Yusuke Yonamine, Keiichi Yoshimatsu, Shih Hui Lee, Yu Hoshino, Yoshio Okahata, Kenneth J. Shea

Research output: Contribution to journalArticlepeer-review

46 Citations (Scopus)

Abstract

Cationic-functionalized polymer nanoparticles (NPs) show strikingly distinct affinities to proteins depending on the nature of the cationic functional group. N-Isopropylacrylamide (NIPAm) polymer NPs incorporating three types of positively charged functional groups (guanidinium, primary amino, and quaternary ammonium groups) were prepared by precipitation polymerization. The affinities to fibrinogen, a protein with an isoelectric point (pI) of 5.5, were compared using UV-vis spectrometry and a quartz crystal microbalance (QCM). Guanidinium-containing NPs showed the highest affinity to fibrinogen.

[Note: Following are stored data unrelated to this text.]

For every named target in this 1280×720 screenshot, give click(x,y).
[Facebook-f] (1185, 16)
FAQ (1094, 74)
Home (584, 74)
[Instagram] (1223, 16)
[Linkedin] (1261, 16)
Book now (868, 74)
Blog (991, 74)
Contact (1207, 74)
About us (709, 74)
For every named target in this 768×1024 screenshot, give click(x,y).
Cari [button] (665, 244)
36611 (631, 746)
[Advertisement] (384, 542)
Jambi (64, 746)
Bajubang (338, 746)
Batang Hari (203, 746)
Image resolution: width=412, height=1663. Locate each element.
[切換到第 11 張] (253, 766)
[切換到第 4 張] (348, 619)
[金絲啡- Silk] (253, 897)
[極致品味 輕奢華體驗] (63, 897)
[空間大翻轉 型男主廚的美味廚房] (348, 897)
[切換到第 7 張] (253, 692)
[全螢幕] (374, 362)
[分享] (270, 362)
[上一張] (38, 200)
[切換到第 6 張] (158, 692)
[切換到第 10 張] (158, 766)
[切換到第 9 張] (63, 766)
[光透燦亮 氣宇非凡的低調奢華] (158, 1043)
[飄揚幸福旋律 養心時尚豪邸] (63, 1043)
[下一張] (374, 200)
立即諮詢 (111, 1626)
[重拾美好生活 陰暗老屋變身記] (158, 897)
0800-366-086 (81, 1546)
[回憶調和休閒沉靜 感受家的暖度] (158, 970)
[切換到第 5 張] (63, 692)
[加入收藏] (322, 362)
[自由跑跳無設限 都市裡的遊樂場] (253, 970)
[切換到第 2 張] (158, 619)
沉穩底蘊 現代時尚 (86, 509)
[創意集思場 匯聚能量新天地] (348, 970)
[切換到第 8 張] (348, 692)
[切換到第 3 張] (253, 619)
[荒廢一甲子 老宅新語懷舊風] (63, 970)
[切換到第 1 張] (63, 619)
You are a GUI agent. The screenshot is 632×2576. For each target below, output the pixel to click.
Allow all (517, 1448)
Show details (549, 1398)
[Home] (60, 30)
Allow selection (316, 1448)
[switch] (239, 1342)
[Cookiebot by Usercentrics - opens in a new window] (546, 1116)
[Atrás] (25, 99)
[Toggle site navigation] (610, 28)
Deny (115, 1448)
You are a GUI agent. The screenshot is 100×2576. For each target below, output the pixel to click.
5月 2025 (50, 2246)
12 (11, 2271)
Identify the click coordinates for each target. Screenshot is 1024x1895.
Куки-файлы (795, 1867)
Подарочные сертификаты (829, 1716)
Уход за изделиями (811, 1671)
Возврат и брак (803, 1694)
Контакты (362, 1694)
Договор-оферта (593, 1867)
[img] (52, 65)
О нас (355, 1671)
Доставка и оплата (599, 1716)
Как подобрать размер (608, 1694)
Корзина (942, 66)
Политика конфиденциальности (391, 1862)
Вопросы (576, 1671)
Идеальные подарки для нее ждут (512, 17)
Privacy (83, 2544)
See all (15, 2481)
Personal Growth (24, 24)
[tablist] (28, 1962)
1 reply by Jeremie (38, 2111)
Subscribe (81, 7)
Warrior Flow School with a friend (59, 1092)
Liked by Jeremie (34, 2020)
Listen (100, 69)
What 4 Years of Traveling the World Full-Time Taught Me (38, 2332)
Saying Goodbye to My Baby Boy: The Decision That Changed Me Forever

The observation is attributed to strong, specific interactions with carboxylate groups on the protein surface. The affinity of the positively charged NPs to proteins with a range of pIs revealed that protein-NP affinity is due to a combination of ionic, hydrogen bonding, and hydrophobic interactions. Protein affinity can be modulated by varying the composition of these functional monomers in the acrylamide NPs. Engineered NPs containing the guanidinium group with hydrophobic and hydrogen bonding functional groups were used in an affinity precipitation for the selective separation of fibrinogen from a plasma protein mixture. Circular dichroism (CD) revealed that the protein was not denatured in the process of binding or release.

Original languageEnglish
Pages (from-to)374-379
Number of pages6
JournalACS Applied Materials and Interfaces
Volume5
Issue number2
DOIs
Publication statusPublished - Jan 23 2013

All Science Journal Classification (ASJC) codes

  • Materials Science(all)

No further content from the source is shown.